*** Provided data ***

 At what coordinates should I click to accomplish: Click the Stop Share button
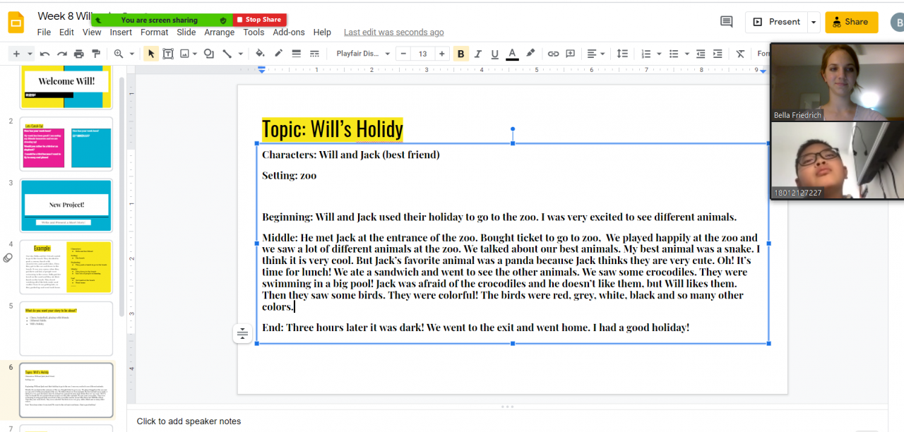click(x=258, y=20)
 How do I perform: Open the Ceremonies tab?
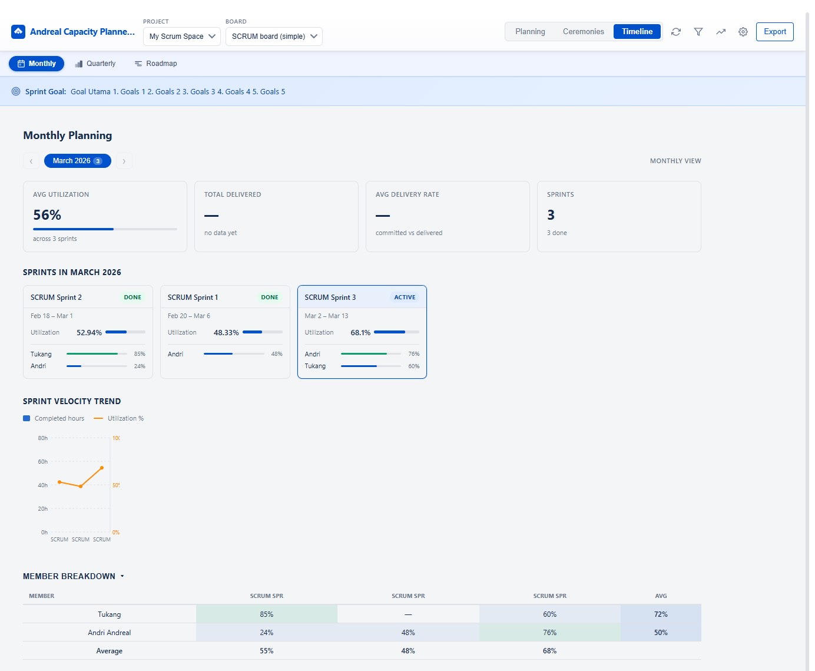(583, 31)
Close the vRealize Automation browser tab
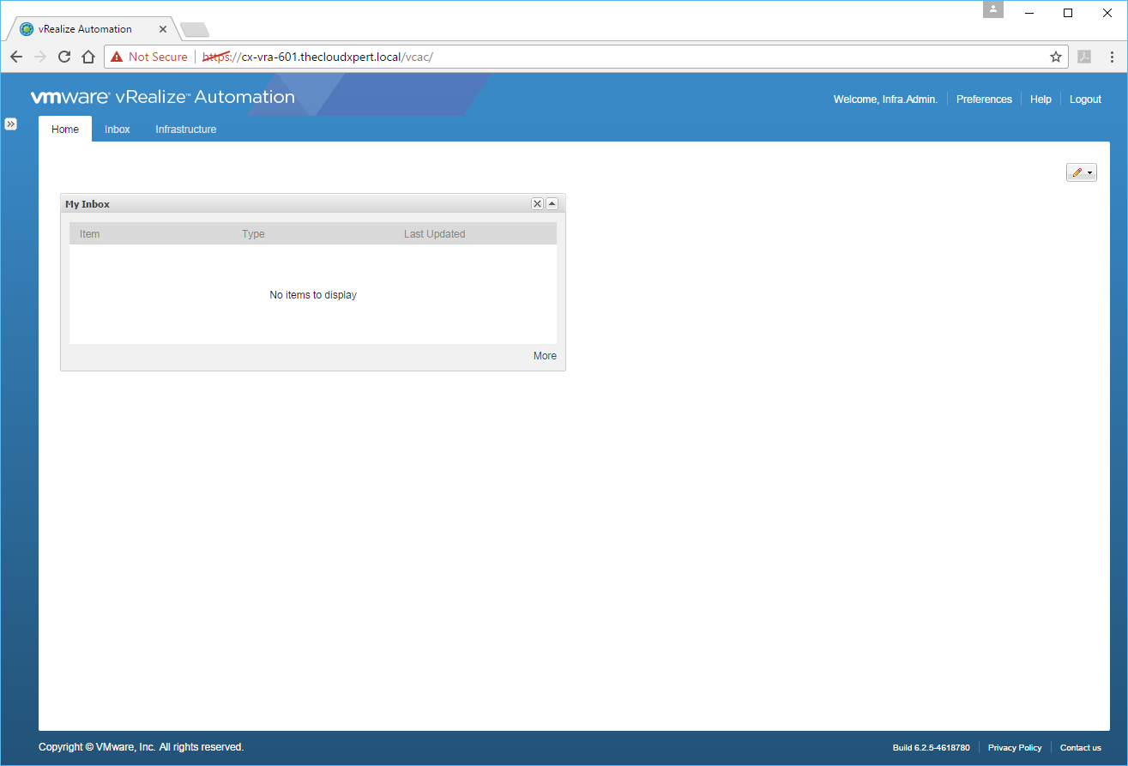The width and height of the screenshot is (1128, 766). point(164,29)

*** End of Provided data ***

Give the entries again, exactly and in full, with no image included.

 At what coordinates should I click to accomplish: Click the Stop Share button
click(x=258, y=20)
 How do I perform: Open the Ceremonies tab?
(583, 31)
Close the vRealize Automation browser tab
The width and height of the screenshot is (1128, 766). point(164,29)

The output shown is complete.